**Set exercise**
Write out every line of the listing below as a numbered list, skipping any blank lines.

**Provided data**
-- -- --
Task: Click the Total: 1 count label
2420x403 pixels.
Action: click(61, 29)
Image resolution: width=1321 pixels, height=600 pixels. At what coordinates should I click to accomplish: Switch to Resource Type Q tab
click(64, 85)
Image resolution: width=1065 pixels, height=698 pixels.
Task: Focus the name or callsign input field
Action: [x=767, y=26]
-- -- --
**Answer for this exercise**
1. Task: Click the Total: 1 count label
2. 2420x403 pixels.
3. Action: click(61, 29)
4. Image resolution: width=1321 pixels, height=600 pixels. At what coordinates should I click to accomplish: Switch to Resource Type Q tab
5. click(64, 85)
6. Image resolution: width=1065 pixels, height=698 pixels.
7. Task: Focus the name or callsign input field
8. Action: [x=767, y=26]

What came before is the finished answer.